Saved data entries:

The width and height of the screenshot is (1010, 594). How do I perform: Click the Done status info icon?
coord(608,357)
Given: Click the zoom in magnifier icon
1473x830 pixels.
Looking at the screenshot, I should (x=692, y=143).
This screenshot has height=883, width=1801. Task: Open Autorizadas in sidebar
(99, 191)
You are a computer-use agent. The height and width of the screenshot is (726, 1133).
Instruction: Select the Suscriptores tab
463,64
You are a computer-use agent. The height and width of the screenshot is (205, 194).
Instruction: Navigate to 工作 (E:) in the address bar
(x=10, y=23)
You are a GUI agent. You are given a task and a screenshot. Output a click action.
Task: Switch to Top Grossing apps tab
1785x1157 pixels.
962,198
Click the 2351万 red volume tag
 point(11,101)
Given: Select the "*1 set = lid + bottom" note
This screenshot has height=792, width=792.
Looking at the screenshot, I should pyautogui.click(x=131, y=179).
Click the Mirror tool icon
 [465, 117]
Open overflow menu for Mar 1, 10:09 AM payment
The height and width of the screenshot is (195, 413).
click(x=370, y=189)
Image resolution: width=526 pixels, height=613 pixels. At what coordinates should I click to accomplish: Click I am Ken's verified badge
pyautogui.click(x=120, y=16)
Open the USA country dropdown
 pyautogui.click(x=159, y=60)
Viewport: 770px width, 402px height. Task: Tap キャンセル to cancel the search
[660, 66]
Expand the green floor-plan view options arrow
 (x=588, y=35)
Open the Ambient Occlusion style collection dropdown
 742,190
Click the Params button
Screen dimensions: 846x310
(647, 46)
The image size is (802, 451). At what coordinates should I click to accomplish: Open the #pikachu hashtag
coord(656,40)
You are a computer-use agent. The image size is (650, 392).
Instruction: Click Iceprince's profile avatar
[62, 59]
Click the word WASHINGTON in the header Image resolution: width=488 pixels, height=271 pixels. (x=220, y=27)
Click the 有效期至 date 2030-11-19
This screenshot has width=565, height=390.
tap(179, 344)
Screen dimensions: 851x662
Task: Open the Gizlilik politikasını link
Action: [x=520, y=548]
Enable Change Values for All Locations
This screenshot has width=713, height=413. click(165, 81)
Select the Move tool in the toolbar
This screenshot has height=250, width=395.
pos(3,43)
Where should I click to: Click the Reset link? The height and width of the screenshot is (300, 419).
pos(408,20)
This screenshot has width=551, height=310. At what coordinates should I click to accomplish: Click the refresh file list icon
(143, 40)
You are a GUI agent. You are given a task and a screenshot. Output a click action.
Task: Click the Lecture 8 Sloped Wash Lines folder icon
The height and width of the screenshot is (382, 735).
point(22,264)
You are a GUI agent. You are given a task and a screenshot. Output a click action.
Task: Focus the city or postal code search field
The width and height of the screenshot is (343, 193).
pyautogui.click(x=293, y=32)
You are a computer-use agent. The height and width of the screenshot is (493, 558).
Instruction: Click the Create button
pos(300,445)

The problem: Please show, exactly as written, every line above that contains the word "computer".

Reply to the exercise:
You are a computer-use agent. The height and width of the screenshot is (726, 1133).
You are a computer-use agent. The height and width of the screenshot is (205, 194).
You are a computer-use agent. The image size is (650, 392).
You are a computer-use agent. The height and width of the screenshot is (493, 558).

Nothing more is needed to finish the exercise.